TEXTE EXTRAIT
======

Numéro d'édition: 1374
Lettre de Félicien Rops à [Jules Beaujoint]
Texte copié
Expéditeur
Félicien Rops
Destinataire
Jules Beaujoint
Lieu de rédaction
Mettet, Château de Thozée
Type de document
Lettre
N° d'inventaire
ML/02237/0015
Collationnage
Autographe
Date de fin
2024/12/21
Lieu de conservation
Belgique, Bruxelles, Archives et Musée de la Littérature
Page 1 Recto : 1
Mon Cher Beaujoint,
Je viens d’envoyer votre lettre à Ernest Parent en lui prescrivant de tâcher de vous la faire parvenir au plus tôt – il y a deux jours qu’elle est partie, – je vous avoue que je n’y comprenais rien – je ne pouvais pas la renvoyer à Maestricht d’où elle venait, j’ai pris le parti de l’expédier à l’Uylenspiegel.
Quand vous aurez l’heureuse idée de remonter la Meuse jusqu’à Namur, écrivez moi un mot, je suis ici jusqu’au quinze septembre, je retournerai à Namur et je vous embêterai à vous montrer les « curiosités de la ville » je me charge de ne pas vous faire grâce d’un bourgeois – je les ferai causer – comme je ne joue d’aucun instrument quand je n’ai rien à faire je joue du bourgeois, j’ai un grand air que je vous ferai entendre : La Symphonie sur le « Rapport des bonnes propriétés » nous tripoterons dans cette moisissure intellectuelle ; il faut vous dire, mon Cher Beaujoint que je ne connais plus que moi qui déteste le bourgeois, comme il est devenu ridicule de se moquer de Mr Prud’homme, il arrive que pour ne pas avoir l’air perruque les artistes lui font des mamours et montent un chœur à sa louange que : maintenant « le bourgeois n’existe plus » que : que maintenant les ex-épiciers d’hier sont les critériums artistiques d’aujourd’hui – que c’est rapin et mauvais genre de se moquer de ces gens là qui en définitive ont du bon vin, des jolies filles et de bon lits » – quant à moi je leur garde ma haine, une haine de lipaye je les déteste comme les vieux Chauvins détestent lAngleterre :
bêtement, d’instinct, sans trop savoir pourquoi ; je ne les fais pas poser pour la Galerie, je les fais poser pour moi – j’ai des jouissances mystérieuses, infinies à faire dévoiler a ces gens là leurs petites passions, leurs petites vengeances, leurs petites haines, et je m’amuse à cette besogne d’égoutier – vous verrez Beaujoint, nous en jouerons – les rapins croient que le bourgeois est fini, comme si le bourgeois n’était pas éternel et incommensurable.

======

À FAIRE
Dans la lettre de Félicien Rops ci-dessus, jusqu'à quelle date dit-il rester là où il se trouve ? Répondez en une phrase, s'il vous plaît.

BLOC DE DONNÉES
======

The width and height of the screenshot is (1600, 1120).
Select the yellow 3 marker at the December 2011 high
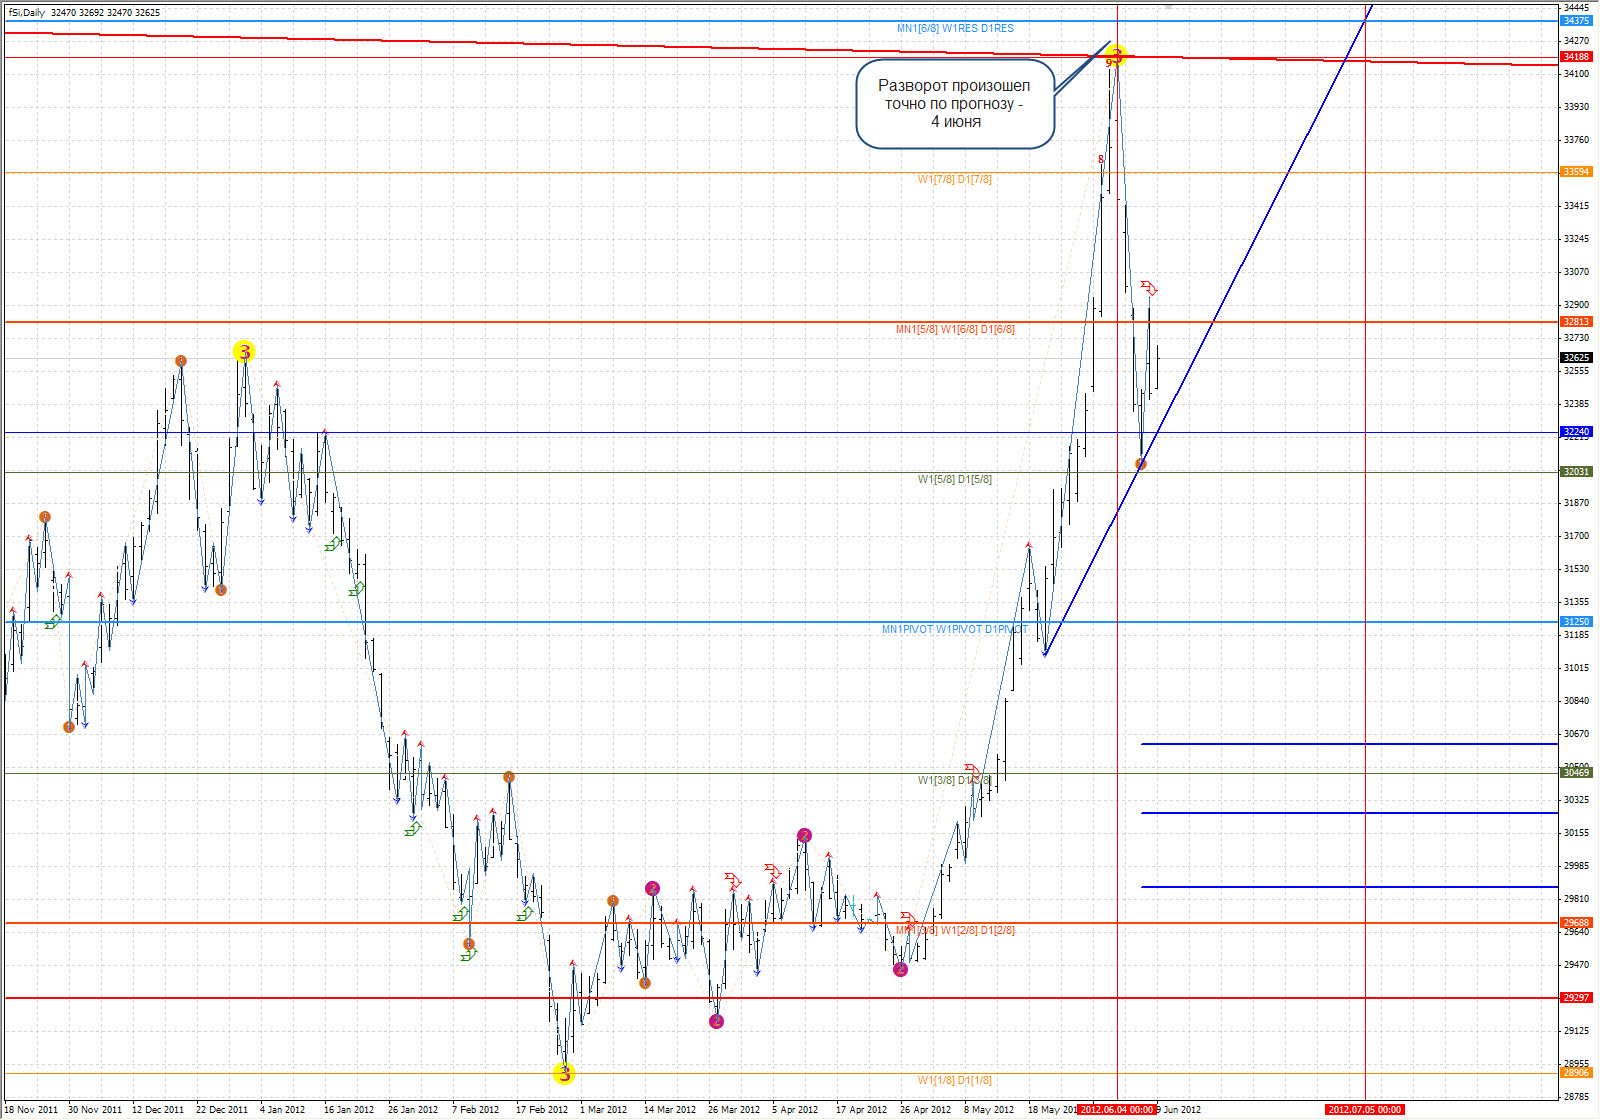click(244, 351)
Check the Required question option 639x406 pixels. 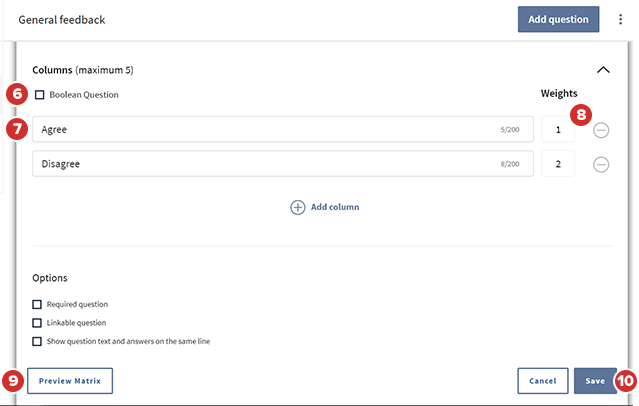pyautogui.click(x=38, y=304)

======

BONNE RÉPONSE
Il dit rester là jusqu'au quinze septembre.